2009-05-03 18:45:00 CIAŁO I DUCH! Jest dobrze! Duch Puszczy Białowieskiej przywrócił mi moc. Wprawdzie na ostatnich czterdziestu kilometrach co i raz podrzucał mi zza jakichś gęstych
krzaczorów wiązanki skurczów mięśni, dbając w ten sposób, żeby mi nie było zbyt przyjemnie. Zsiadałem z roweru, podbiegałem, czyniłem przeróżne
rozluźniające wygibasy i traciłem mnóstwo czasu. Szczęściem nie przechadzał się tamtędy żaden wygłodniały żubr, bo byłby się zadziwił tym nieco
orgiastycznym tańcem z rowerem, lub nawet zachęcił się do ataku. Dojechałem jednakowoż cało. Dziś boli mnie wszystko. W połowie drogi pomiędzy głową a
stopami boli mnie szczególnie nieprzyjemnie. Trudno wręcz usiedzieć. Poleżeć nie można, bo kobieta w domu. Ona nie znosi tego nieuzasadnionego
lenistwa. Można nic nie robić, ale na stojąco, siedząco, stojąco na rękach, leżąco i grzebiąco pod syfonem zlewu, itd. Nigdy nie miała takiego bólu w
tych okolicach. Jednak miała. Pyta: a kto urodził? No, dobrze, zgoda - ale to chyba przecież nie od siodełka, prawda? Wracając do wyprawy w
białowieskie ostępy, zajechaliśmy z córeczką najpierw do zwierzyńca, by z bezpiecznej odległości pooglądać żubry, wilki, dziki i rysia. Towarzystwo
spało, lub snuło się półprzytomne. Nie chciało uruchomić klatki w aparacie ustawionej na "uśmiech". Potraktowaliśmy je zoomem. Nie wiem po co.

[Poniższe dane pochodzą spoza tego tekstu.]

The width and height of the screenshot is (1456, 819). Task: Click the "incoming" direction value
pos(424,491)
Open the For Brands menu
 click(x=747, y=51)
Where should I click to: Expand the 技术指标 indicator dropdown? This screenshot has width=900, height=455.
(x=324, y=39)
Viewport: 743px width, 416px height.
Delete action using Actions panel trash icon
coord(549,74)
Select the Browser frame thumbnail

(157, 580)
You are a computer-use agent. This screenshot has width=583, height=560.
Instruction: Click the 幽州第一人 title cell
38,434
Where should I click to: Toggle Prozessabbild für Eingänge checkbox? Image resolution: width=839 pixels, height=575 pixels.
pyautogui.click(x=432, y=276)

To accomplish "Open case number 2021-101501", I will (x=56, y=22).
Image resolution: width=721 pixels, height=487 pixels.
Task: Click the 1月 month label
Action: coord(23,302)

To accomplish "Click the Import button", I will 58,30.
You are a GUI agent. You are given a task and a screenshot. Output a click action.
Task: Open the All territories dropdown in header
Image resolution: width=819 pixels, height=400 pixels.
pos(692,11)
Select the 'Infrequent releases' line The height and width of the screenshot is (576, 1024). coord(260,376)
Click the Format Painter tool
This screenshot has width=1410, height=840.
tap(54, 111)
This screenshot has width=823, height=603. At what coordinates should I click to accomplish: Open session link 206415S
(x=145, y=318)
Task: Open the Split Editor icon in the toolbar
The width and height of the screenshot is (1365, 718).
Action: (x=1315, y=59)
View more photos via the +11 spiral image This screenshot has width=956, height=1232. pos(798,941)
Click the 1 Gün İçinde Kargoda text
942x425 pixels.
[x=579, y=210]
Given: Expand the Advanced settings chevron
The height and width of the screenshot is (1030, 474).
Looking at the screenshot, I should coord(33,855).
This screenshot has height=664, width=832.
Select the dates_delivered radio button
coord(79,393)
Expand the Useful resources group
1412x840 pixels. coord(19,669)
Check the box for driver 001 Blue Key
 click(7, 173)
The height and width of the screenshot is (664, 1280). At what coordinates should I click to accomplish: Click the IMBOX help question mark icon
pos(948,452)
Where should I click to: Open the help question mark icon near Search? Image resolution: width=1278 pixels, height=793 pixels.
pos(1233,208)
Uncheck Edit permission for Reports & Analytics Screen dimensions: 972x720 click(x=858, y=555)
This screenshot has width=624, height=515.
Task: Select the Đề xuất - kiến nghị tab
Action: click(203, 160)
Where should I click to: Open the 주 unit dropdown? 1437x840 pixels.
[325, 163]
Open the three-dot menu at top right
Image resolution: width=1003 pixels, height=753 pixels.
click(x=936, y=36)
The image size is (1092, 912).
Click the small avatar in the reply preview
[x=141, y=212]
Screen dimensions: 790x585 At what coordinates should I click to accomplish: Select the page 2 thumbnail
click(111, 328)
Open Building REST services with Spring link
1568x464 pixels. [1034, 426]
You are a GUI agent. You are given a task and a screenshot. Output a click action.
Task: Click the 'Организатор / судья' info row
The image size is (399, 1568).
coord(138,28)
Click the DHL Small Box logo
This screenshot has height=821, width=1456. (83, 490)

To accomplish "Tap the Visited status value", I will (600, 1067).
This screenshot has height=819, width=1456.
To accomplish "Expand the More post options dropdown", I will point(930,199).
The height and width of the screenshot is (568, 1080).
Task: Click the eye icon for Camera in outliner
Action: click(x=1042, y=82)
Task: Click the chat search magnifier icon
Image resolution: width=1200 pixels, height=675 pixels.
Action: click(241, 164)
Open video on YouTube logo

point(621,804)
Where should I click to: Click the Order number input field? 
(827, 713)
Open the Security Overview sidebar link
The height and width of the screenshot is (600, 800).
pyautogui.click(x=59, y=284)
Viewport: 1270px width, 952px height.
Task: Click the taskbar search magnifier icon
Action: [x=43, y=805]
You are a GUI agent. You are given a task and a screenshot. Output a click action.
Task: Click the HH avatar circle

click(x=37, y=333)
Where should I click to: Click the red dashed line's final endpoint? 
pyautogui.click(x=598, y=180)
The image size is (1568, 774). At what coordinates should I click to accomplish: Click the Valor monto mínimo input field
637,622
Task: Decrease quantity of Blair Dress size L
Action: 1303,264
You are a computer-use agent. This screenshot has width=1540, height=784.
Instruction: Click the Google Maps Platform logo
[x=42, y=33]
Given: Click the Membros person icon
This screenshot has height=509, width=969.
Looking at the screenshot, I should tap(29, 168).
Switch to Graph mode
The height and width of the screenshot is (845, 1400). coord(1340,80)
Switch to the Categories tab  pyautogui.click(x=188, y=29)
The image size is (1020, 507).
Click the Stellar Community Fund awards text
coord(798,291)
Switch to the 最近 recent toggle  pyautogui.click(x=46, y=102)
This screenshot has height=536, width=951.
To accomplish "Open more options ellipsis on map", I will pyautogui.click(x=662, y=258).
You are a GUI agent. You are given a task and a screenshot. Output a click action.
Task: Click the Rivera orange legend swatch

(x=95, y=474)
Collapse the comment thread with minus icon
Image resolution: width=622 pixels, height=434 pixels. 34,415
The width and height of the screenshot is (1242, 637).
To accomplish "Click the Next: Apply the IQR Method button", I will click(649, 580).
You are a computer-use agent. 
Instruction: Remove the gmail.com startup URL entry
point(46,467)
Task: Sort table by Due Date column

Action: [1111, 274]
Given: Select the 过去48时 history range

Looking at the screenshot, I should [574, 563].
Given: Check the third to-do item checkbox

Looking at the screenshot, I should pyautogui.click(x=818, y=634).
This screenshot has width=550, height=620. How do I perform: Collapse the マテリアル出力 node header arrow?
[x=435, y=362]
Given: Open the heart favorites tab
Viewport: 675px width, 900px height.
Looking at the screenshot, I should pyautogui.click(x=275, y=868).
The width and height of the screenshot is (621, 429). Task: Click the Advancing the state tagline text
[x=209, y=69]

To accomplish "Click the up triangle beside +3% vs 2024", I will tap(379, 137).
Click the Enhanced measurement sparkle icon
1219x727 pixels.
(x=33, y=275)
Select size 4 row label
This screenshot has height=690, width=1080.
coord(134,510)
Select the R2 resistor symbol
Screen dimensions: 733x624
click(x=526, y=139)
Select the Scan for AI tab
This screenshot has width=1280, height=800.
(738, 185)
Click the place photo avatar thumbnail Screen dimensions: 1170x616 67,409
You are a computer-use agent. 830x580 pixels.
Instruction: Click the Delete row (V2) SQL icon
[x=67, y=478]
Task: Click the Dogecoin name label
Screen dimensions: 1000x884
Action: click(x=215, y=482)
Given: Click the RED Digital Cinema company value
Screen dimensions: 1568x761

Rozbawiły nas ogromnie, ganiające się beztrosko maleńkie paskowane dzicze prosiaczki. Ciągle, jakby celowo, zderzały się swoimi tarczowatymi noskami.
Kwiczały chyba w miejscowej gwarze, w każdym razie niezbyt wyraźnie. Z tego przyjemnego miejsca wyruszyliśmy do oddalonej stąd o kilkadziesiąt
kilometrów Grabarki - świętego miejsca polskiego prawosławia. W maleńkiej cerkwi akurat odprawiało się nabożeństwo. Weszliśmy z córeczką do środka i
ulegliśmy niezwykłej atmosferze. Nieprzerwany śpiew, zapach kadzidła i świec, nastrój skupienia i modlitwy - poczucie wzniosłej obecności Ducha
Świętego. Niezapomniane chwile. Wokół tego wzgórza pielgrzymi latami umieszczają przyniesione ze sobą krzyże. Są ich tutaj setki, a może nawet
tysiące. Jedne już zupełnie spróchniałe, inne ze świeżym jeszcze lakierem. Gęsto, jeden obok drugiego. Niektóre osiągają wysokość kilku metrów, inne
są zupełnie maleńkie, splecione zupełnie tak, jak losy ludzi, którzy od pokoleń przychodzą tutaj aby dawać świadectwo swojej duchowej przynależności.
Wizyta tam to prawdziwa PODRÓŻ NA WSCHÓD. Życzę wszystkim wielu takich dni, jak ten mój wczorajszy - z rodziną, ze sobą, z Bogiem. Trzymajcie się!